▶ _GOAL_: Write out every one of the rows below word for word, with no changes.
>> Begin INPUT FOR THIS TASK
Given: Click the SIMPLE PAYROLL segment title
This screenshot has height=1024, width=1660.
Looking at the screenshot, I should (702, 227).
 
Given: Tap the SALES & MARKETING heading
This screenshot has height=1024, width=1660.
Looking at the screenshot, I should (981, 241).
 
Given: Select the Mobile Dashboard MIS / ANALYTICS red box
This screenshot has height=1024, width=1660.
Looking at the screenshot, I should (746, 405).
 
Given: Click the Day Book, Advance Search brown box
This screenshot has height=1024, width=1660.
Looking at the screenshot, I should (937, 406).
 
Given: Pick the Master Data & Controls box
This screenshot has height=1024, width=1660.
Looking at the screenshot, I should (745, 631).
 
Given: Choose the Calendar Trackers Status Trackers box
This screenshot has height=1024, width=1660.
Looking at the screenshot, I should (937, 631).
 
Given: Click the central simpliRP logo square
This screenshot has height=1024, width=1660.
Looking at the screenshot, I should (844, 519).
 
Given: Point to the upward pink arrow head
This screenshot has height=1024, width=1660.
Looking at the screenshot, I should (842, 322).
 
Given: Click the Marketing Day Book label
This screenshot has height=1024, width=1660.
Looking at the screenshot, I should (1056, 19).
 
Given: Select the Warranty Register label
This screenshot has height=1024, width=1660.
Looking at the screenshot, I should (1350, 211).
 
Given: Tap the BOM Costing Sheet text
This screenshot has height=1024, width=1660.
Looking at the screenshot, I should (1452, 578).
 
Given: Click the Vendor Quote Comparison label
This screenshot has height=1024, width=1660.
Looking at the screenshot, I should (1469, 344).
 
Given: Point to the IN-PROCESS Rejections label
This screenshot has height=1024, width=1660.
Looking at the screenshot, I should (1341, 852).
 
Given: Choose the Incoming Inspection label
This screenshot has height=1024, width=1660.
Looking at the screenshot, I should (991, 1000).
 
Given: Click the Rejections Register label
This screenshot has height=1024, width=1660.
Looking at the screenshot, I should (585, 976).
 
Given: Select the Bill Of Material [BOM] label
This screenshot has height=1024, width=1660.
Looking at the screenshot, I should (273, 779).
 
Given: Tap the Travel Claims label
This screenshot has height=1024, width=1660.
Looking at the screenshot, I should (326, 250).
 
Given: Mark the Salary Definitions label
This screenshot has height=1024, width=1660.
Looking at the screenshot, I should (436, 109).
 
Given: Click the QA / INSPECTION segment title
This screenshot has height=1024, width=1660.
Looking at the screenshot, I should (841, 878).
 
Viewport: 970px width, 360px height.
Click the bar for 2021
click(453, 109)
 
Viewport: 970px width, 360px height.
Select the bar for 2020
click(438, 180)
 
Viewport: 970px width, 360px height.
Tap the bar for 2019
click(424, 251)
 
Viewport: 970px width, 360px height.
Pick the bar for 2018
>> End INPUT FOR THIS TASK
▶ _THE RESULT_:
Given: Click the SIMPLE PAYROLL segment title
This screenshot has height=1024, width=1660.
Looking at the screenshot, I should (702, 227).
 
Given: Tap the SALES & MARKETING heading
This screenshot has height=1024, width=1660.
Looking at the screenshot, I should (981, 241).
 
Given: Select the Mobile Dashboard MIS / ANALYTICS red box
This screenshot has height=1024, width=1660.
Looking at the screenshot, I should (746, 405).
 
Given: Click the Day Book, Advance Search brown box
This screenshot has height=1024, width=1660.
Looking at the screenshot, I should (937, 406).
 
Given: Pick the Master Data & Controls box
This screenshot has height=1024, width=1660.
Looking at the screenshot, I should (745, 631).
 
Given: Choose the Calendar Trackers Status Trackers box
This screenshot has height=1024, width=1660.
Looking at the screenshot, I should (937, 631).
 
Given: Click the central simpliRP logo square
This screenshot has height=1024, width=1660.
Looking at the screenshot, I should (844, 519).
 
Given: Point to the upward pink arrow head
This screenshot has height=1024, width=1660.
Looking at the screenshot, I should (842, 322).
 
Given: Click the Marketing Day Book label
This screenshot has height=1024, width=1660.
Looking at the screenshot, I should (1056, 19).
 
Given: Select the Warranty Register label
This screenshot has height=1024, width=1660.
Looking at the screenshot, I should (1350, 211).
 
Given: Tap the BOM Costing Sheet text
This screenshot has height=1024, width=1660.
Looking at the screenshot, I should (1452, 578).
 
Given: Click the Vendor Quote Comparison label
This screenshot has height=1024, width=1660.
Looking at the screenshot, I should (1469, 344).
 
Given: Point to the IN-PROCESS Rejections label
This screenshot has height=1024, width=1660.
Looking at the screenshot, I should (1341, 852).
 
Given: Choose the Incoming Inspection label
This screenshot has height=1024, width=1660.
Looking at the screenshot, I should (991, 1000).
 
Given: Click the Rejections Register label
This screenshot has height=1024, width=1660.
Looking at the screenshot, I should (585, 976).
 
Given: Select the Bill Of Material [BOM] label
This screenshot has height=1024, width=1660.
Looking at the screenshot, I should (273, 779).
 
Given: Tap the Travel Claims label
This screenshot has height=1024, width=1660.
Looking at the screenshot, I should (326, 250).
 
Given: Mark the Salary Definitions label
This screenshot has height=1024, width=1660.
Looking at the screenshot, I should (436, 109).
 
Given: Click the QA / INSPECTION segment title
This screenshot has height=1024, width=1660.
Looking at the screenshot, I should (841, 878).
 
Viewport: 970px width, 360px height.
Click the bar for 2021
click(453, 109)
 
Viewport: 970px width, 360px height.
Select the bar for 2020
click(438, 180)
 
Viewport: 970px width, 360px height.
Tap the bar for 2019
click(424, 251)
 
Viewport: 970px width, 360px height.
Pick the bar for 2018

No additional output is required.